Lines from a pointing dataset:

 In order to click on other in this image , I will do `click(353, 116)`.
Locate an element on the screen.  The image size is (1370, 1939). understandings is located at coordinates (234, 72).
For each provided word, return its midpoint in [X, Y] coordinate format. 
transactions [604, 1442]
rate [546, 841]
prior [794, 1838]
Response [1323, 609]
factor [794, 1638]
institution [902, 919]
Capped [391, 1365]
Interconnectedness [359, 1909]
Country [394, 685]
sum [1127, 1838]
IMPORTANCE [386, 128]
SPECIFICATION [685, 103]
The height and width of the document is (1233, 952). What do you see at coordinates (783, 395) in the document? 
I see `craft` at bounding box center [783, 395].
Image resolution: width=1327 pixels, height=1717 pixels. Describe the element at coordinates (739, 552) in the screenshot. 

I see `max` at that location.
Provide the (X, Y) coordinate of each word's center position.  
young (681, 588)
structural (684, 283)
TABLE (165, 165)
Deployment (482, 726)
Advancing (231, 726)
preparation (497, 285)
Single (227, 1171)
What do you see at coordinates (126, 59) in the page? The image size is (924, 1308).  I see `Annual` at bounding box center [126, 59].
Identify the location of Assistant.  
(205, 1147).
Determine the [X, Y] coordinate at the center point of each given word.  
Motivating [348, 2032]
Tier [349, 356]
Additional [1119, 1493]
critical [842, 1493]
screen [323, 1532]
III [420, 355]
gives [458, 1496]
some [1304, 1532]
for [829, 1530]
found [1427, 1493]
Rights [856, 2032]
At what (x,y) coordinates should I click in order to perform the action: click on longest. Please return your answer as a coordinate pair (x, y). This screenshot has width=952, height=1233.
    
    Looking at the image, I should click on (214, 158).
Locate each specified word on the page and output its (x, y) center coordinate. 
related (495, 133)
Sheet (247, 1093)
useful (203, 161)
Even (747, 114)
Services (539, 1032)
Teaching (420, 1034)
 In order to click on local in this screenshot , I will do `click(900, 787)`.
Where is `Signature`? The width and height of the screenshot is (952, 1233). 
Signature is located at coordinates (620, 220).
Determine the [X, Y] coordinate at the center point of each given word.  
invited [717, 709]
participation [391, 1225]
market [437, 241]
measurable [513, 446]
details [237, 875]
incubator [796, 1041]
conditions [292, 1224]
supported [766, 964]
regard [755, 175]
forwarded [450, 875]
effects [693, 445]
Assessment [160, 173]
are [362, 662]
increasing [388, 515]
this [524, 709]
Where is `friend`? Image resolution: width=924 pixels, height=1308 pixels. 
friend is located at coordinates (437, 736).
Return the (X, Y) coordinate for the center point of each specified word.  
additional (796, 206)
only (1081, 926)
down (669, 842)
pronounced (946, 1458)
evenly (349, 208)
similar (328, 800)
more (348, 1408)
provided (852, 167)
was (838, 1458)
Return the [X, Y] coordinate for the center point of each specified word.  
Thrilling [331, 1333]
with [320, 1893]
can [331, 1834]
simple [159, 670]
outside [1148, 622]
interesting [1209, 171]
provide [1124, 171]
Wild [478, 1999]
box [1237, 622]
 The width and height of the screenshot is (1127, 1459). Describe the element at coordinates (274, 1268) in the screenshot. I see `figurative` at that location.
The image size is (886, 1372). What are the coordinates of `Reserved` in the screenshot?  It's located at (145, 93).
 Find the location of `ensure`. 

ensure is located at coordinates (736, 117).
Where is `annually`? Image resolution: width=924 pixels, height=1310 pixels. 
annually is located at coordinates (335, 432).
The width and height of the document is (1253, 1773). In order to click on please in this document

Challenge: Please write out all of the lines above as a numbered list, leaving out any blank lines.

Finished exercise:
1.  In order to click on other in this image , I will do `click(353, 116)`.
2. Locate an element on the screen.  The image size is (1370, 1939). understandings is located at coordinates (234, 72).
3. For each provided word, return its midpoint in [X, Y] coordinate format. 
4. transactions [604, 1442]
5. rate [546, 841]
6. prior [794, 1838]
7. Response [1323, 609]
8. factor [794, 1638]
9. institution [902, 919]
10. Capped [391, 1365]
11. Interconnectedness [359, 1909]
12. Country [394, 685]
13. sum [1127, 1838]
14. IMPORTANCE [386, 128]
15. SPECIFICATION [685, 103]
16. The height and width of the document is (1233, 952). What do you see at coordinates (783, 395) in the document? 
17. I see `craft` at bounding box center [783, 395].
18. Image resolution: width=1327 pixels, height=1717 pixels. Describe the element at coordinates (739, 552) in the screenshot. 
19. I see `max` at that location.
20. Provide the (X, Y) coordinate of each word's center position.  
21. young (681, 588)
22. structural (684, 283)
23. TABLE (165, 165)
24. Deployment (482, 726)
25. Advancing (231, 726)
26. preparation (497, 285)
27. Single (227, 1171)
28. What do you see at coordinates (126, 59) in the page? The image size is (924, 1308).  I see `Annual` at bounding box center [126, 59].
29. Identify the location of Assistant.  
30. (205, 1147).
31. Determine the [X, Y] coordinate at the center point of each given word.  
32. Motivating [348, 2032]
33. Tier [349, 356]
34. Additional [1119, 1493]
35. critical [842, 1493]
36. screen [323, 1532]
37. III [420, 355]
38. gives [458, 1496]
39. some [1304, 1532]
40. for [829, 1530]
41. found [1427, 1493]
42. Rights [856, 2032]
43. At what (x,y) coordinates should I click in order to perform the action: click on longest. Please return your answer as a coordinate pair (x, y). This screenshot has width=952, height=1233.
44.     Looking at the image, I should click on (214, 158).
45. Locate each specified word on the page and output its (x, y) center coordinate. 
46. related (495, 133)
47. Sheet (247, 1093)
48. useful (203, 161)
49. Even (747, 114)
50. Services (539, 1032)
51. Teaching (420, 1034)
52.  In order to click on local in this screenshot , I will do `click(900, 787)`.
53. Where is `Signature`? The width and height of the screenshot is (952, 1233). 
54. Signature is located at coordinates (620, 220).
55. Determine the [X, Y] coordinate at the center point of each given word.  
56. invited [717, 709]
57. participation [391, 1225]
58. market [437, 241]
59. measurable [513, 446]
60. details [237, 875]
61. incubator [796, 1041]
62. conditions [292, 1224]
63. supported [766, 964]
64. regard [755, 175]
65. forwarded [450, 875]
66. effects [693, 445]
67. Assessment [160, 173]
68. are [362, 662]
69. increasing [388, 515]
70. this [524, 709]
71. Where is `friend`? Image resolution: width=924 pixels, height=1308 pixels. 
72. friend is located at coordinates (437, 736).
73. Return the (X, Y) coordinate for the center point of each specified word.  
74. additional (796, 206)
75. only (1081, 926)
76. down (669, 842)
77. pronounced (946, 1458)
78. evenly (349, 208)
79. similar (328, 800)
80. more (348, 1408)
81. provided (852, 167)
82. was (838, 1458)
83. Return the [X, Y] coordinate for the center point of each specified word.  
84. Thrilling [331, 1333]
85. with [320, 1893]
86. can [331, 1834]
87. simple [159, 670]
88. outside [1148, 622]
89. interesting [1209, 171]
90. provide [1124, 171]
91. Wild [478, 1999]
92. box [1237, 622]
93.  The width and height of the screenshot is (1127, 1459). Describe the element at coordinates (274, 1268) in the screenshot. I see `figurative` at that location.
94. The image size is (886, 1372). What are the coordinates of `Reserved` in the screenshot?  It's located at (145, 93).
95.  Find the location of `ensure`. 
96. ensure is located at coordinates (736, 117).
97. Where is `annually`? Image resolution: width=924 pixels, height=1310 pixels. 
98. annually is located at coordinates (335, 432).
99. The width and height of the document is (1253, 1773). In order to click on please in this document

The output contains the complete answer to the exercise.